Diferente de Freixo, “o Lula que não deu certo” como escrevi, o PSOL-RJ preservou com muito esforço seu espaço eleitoral em 2022. Porém, não sem contradições. Isto é, o partido teve que gastar seu prestigio e autoridade programática, acumulada em uma década de construção, para justificar o apoio, sem representação na chapa majoritária, a uma candidatura que não teve forma e conteúdo de esquerda, em nome de uma “frente ampla” comandada por “progressistas”.

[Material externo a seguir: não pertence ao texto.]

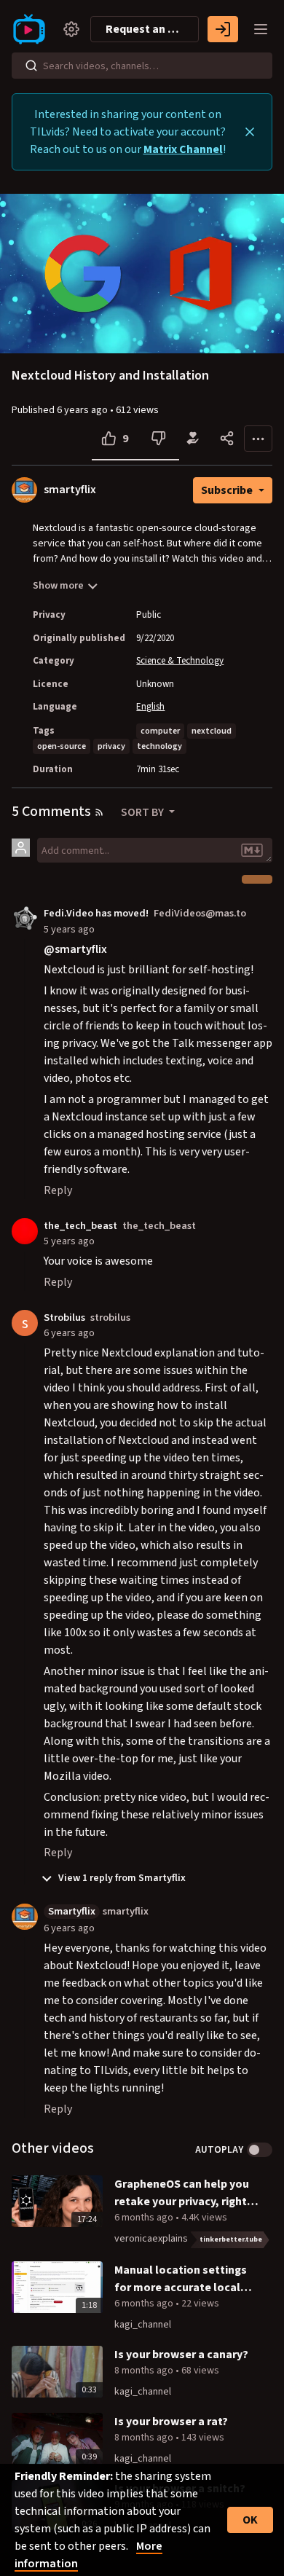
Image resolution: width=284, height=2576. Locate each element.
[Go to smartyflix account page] (24, 490)
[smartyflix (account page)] (25, 1916)
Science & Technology (180, 660)
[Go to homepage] (32, 29)
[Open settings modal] (71, 29)
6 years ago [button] (83, 410)
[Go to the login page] (223, 29)
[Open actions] (258, 438)
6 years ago (69, 1332)
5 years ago (69, 929)
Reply (58, 1190)
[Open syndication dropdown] (99, 812)
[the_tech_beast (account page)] (25, 1230)
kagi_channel (142, 2324)
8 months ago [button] (144, 2370)
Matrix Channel (183, 149)
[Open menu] (260, 29)
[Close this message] (249, 131)
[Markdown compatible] (252, 850)
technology (159, 746)
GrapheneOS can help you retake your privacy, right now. (181, 2193)
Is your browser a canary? (181, 2355)
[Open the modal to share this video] (227, 438)
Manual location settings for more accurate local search (180, 2279)
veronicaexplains (151, 2238)
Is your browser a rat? (171, 2422)
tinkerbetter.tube (231, 2239)
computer (160, 731)
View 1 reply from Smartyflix (121, 1878)
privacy (111, 746)
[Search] (31, 65)
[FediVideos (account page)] (25, 918)
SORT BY (143, 812)
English (150, 706)
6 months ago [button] (144, 2217)
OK (250, 2520)
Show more (58, 585)
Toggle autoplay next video (259, 2150)
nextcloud (212, 731)
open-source (61, 746)
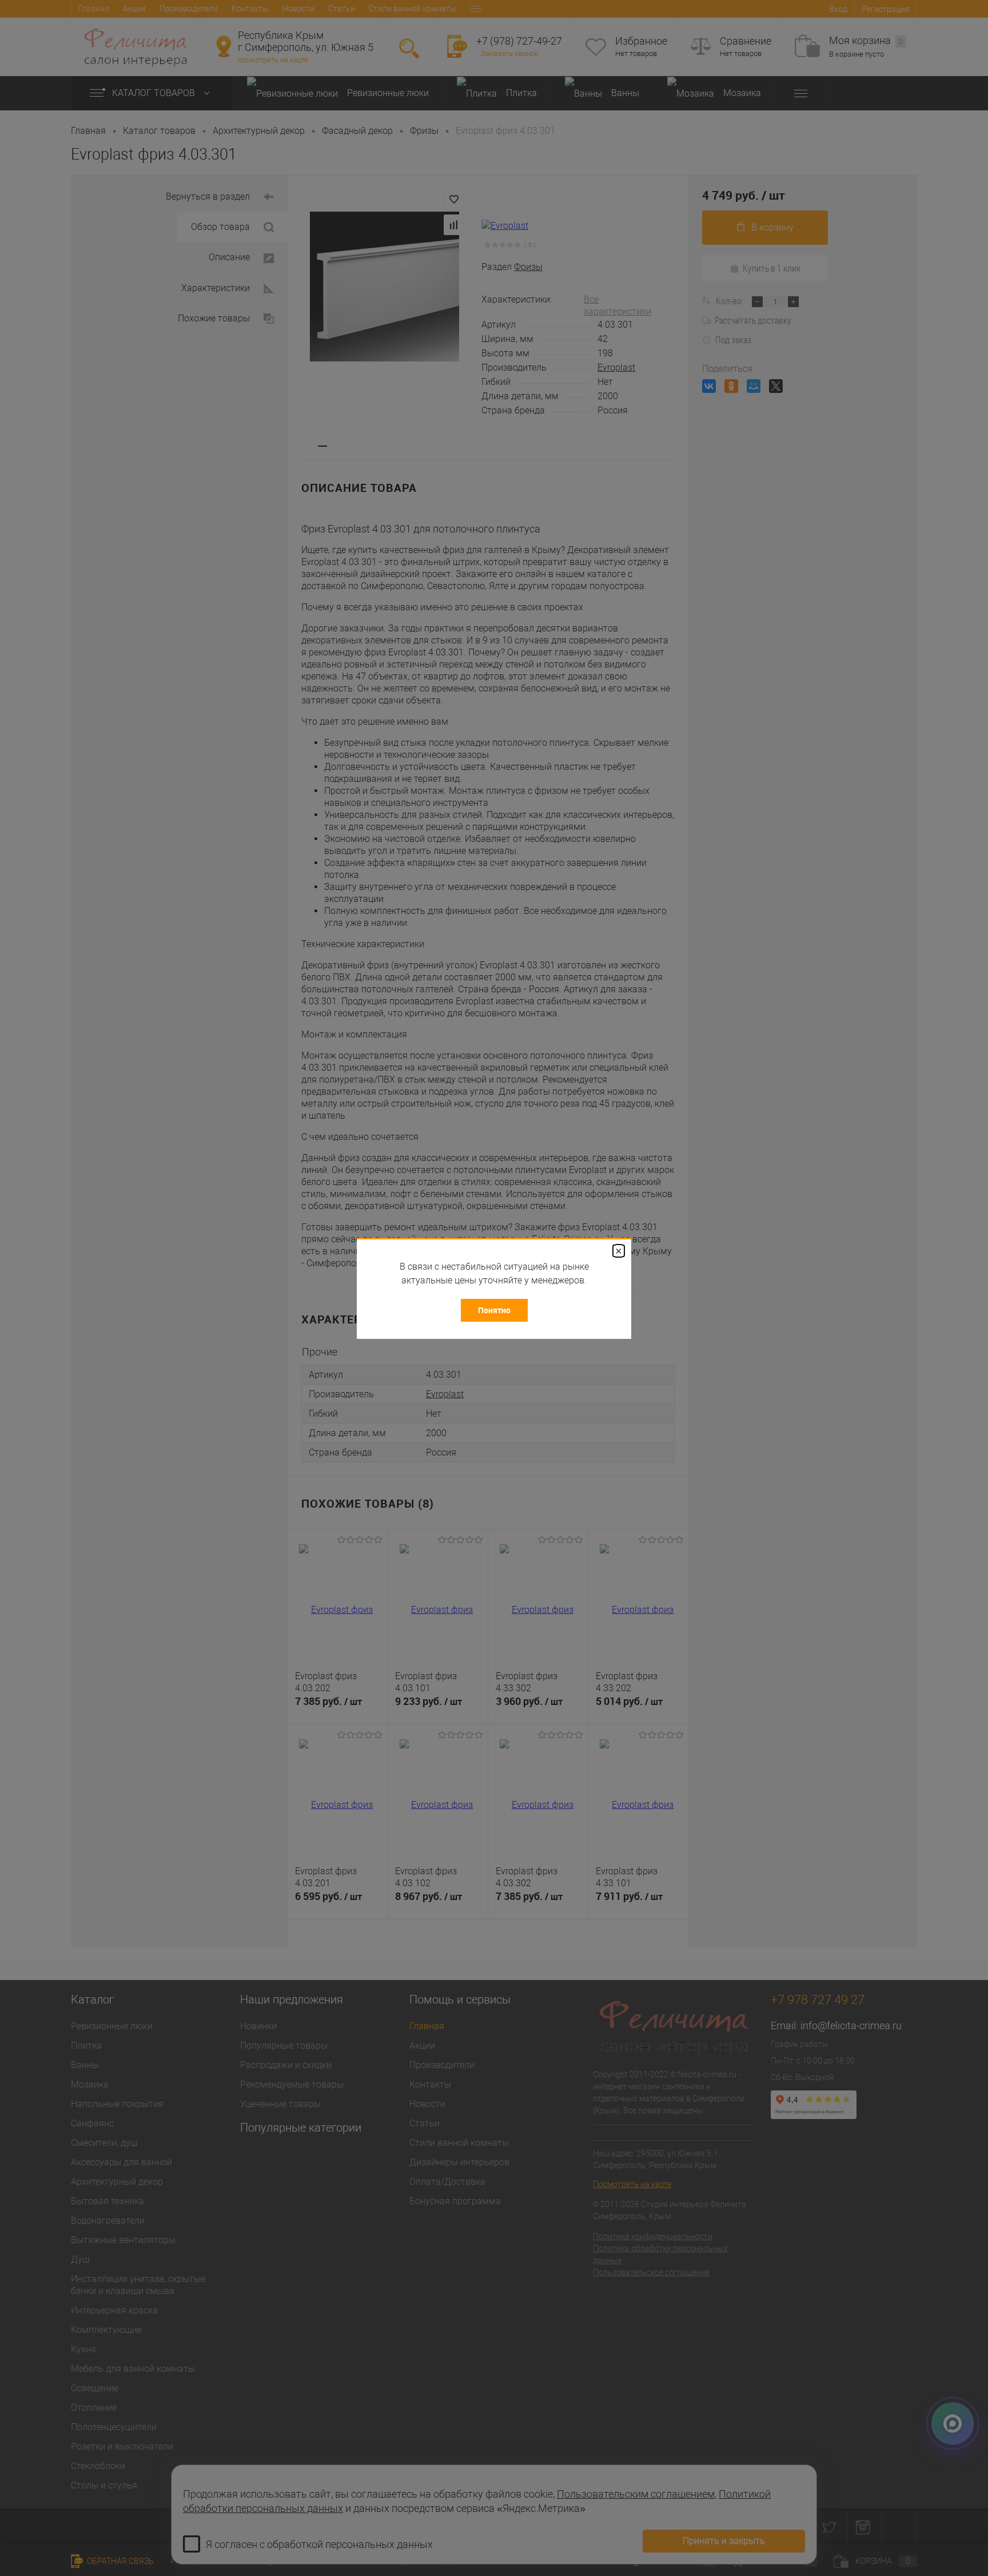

Quer dizer, para além do erro de ter apoiado uma chapa liberal (Freixo/Maia), o PSOL-RJ acabou endossando um método que não explica e, tampouco, dá nome e o conteúdo do que faz. Ou seja, uma coisa é ser parte de uma frente com frações da burguesia para derrotar uma ameaça neofascista. Outra, muito distinta, é se aliar a um desertor da esquerda com César Maia, Arminio Fraga, André Lara Resende e tucanos no pacote com a embalagem de “progressismo”, para gerir um Estado onde o governador contava com apoio de parte superestrutural do PT-RJ. Portanto, qual foi o recado que o PSOL deixou nesse episódio para fora e, como veremos, para dentro? O partido pode e deve, sob a liderança nacional de Lula, apoiar projetos “progressistas” desse tipo, tendo como “aliados” antigos inimigos de classe, como é o caso de César Maia que governou a cidade do Rio e foi permissivo ao desenvolvimento das milícias.

O resultado dessa política, aplicada em linhas gerais pelo campo majoritário do partido, chegou em 2024. Aliás, o jornal O Globo de domingo das eleições (06/10/2024) publicou uma especie de balanço da campanha dos principais candidatos de São Paulo e do Rio de Janeiro. Sobre Boulos, O Globo destacou: “RECUO CONTRA A PECHA DE RADICAL – Boulos reviu posições e moderou discurso”. Sobre Tarcísio Motta, o jornal destacou: “FRUSTRAÇÃO E ESQUERDA NO DIVÃ – Tarcísio se estranha com Freixo e patina”. A verdade é que Freixo tem e não tem a ver com a síntese publicada pelo Globo. A rigor, Freixo foi a expressão mais acabada e acelerada de uma política gestada nas correntes reformistas e social-liberais do PSOL, em particular Primavera Socialista (que perdeu a prefeitura de Belém com Edilson Rodrigues) e Revolução Solidária, que são apoiadas por parlamentares ou aspirantes de parlamentares, que buscam como objetivo final suas próprias carreiras. Por isso, o partido perder sua identidade e independência, não é uma questão em voga para esses setores, que, por sinal, não hesitaram em se adaptar na aba do chapéu do lulo-petismo. Não é à toa a naturalização das posições capituladores da maioria da bancada federal do PSOL (com exceção de Sâmia Bomfim, Fernanda Melchionna e Gláuber Braga) em projetos regressivos do governo.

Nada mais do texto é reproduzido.